Your energy has to be grounded in issues of the heart: the big-picture issues you’ve written as your company’s values statements. Isn’t it easier to do your job if your goal is to delight your customers, instead of avoiding termination? Or to provide the best patient care available, instead of getting reprimanded for sloppy work? Think of happy Wal-Mart greeters working to “save people money so they can live better.”
Keep asking clarifying questions such as, “What are the most important things we should be doing in order to succeed?” and “Are we doing what we say we’re going to do in our long-range strategic plan?” And then don’t sweat the small stuff.
If you sense that your company is exhausted and overwhelmed, get under the hood and examine whether your structure and processes are working well together. If employees are overloaded with unnecessary bureaucracy, they will lose energy for doing a good job. Find new ways to help them be more productive.
Communicate the Bad and the Good
Other major demotivating forces during a time of crisis are rumors and misinformation. I’ve seen companies absolutely crippled by negative groupthink fueled by gossip. Let’s face it: This recession is forcing change onto people, most of whom fear change more than anything else. And fear makes people do things they usually wouldn’t do. Those behaviors include gossiping.
That’s why it’s so important to communicate to staff what’s going on, how the recession is affecting your business, and what you are changing to react to the new environment. Your company needs to have confidence that these changes and the resulting pain (if there are layoffs) will lead to something better in the end. You must explain the process for layoffs, if that’s the case, so that everyone understands there are fair rules to the game. And you must clearly explain why changes are necessary, so that your employees know with certainty that there are no other alternatives.
By the way, you need to communicate in person as much as possible and not through an e-mail or a memo. Your employees want to see you and see how confident you are about the company and its future. (But if you’re not, then send the stupid memo!)
The Right Stuff
Remember the 1983 movie The Right Stuff, about the early years of the U.S. space program? From Chuck Yeager breaking the sound barrier to the selection of the original crew of Mercury 7 astronauts, we learned that these American heroes were everyday, imperfect people who took amazing risks to achieve their dreams. They were simply made of the right stuff.

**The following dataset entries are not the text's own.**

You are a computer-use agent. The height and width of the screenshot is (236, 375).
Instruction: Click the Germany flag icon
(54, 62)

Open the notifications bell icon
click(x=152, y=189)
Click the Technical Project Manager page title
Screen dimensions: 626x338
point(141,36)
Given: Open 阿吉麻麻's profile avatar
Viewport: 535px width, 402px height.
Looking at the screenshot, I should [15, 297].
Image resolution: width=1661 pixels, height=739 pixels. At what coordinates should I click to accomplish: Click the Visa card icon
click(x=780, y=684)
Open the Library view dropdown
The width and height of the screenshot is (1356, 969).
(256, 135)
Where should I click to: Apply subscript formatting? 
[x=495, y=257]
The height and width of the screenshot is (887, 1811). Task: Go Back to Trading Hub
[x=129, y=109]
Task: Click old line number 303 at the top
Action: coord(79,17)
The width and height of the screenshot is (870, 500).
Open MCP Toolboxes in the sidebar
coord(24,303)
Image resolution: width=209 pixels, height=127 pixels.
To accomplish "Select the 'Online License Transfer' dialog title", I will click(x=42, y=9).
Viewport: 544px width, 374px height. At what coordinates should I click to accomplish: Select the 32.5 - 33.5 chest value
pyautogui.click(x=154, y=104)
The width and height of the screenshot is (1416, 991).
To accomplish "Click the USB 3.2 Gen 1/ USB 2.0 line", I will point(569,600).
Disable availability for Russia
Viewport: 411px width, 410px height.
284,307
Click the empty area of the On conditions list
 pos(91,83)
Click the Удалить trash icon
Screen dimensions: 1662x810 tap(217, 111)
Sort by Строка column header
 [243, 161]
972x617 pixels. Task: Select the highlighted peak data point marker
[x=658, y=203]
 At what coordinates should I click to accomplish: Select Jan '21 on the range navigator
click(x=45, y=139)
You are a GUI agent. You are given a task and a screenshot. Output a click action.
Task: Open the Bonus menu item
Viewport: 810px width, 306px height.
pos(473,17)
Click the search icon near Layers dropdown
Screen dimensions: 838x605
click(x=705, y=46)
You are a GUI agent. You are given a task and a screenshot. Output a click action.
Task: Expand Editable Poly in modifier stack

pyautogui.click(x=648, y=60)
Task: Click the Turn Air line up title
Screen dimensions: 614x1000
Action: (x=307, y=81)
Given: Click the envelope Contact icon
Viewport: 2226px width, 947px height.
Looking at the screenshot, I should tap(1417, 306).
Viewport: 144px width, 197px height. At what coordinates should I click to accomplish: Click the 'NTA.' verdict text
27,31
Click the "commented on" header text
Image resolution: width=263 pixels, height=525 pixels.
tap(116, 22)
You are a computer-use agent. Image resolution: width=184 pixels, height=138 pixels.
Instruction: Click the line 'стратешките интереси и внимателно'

This economic recession is separating the wheat from the chaff to reveal which business leaders are made of the right stuff. It’s times like these that make heroes out of everyday, imperfect people. Leading in a crisis doesn’t build character; it defines it. If you want to be a real leader who is a positive, motivating force for your company, make sure you measure up to these qualities:
• Clearly express the direction of the company, even if the final result is not yet known and the news is bad;
• Communicate positive energy, calmness, and confidence grounded in substantive corporate principles and plans;
• Listen to ideas from everyone—from the mailroom to the boardroom;
• Execute the plan firmly and be flexible when necessary;
• Demonstrate that difficult decisions were made with fairness and consideration;
• Motivate demoralized employees by making them feel that they are important.
If the prevailing economic pre-dictions come true, we’re probably going to be battling this recession for quite some time. The Wall Street gyrations will expose those who have built houses of cards and leave the ones with substance standing.
I think that will be true of business leaders, too. When this is all said and done, the ones left standing will be the ones who proved to be beacons of light for their companies because they were made of the right stuff.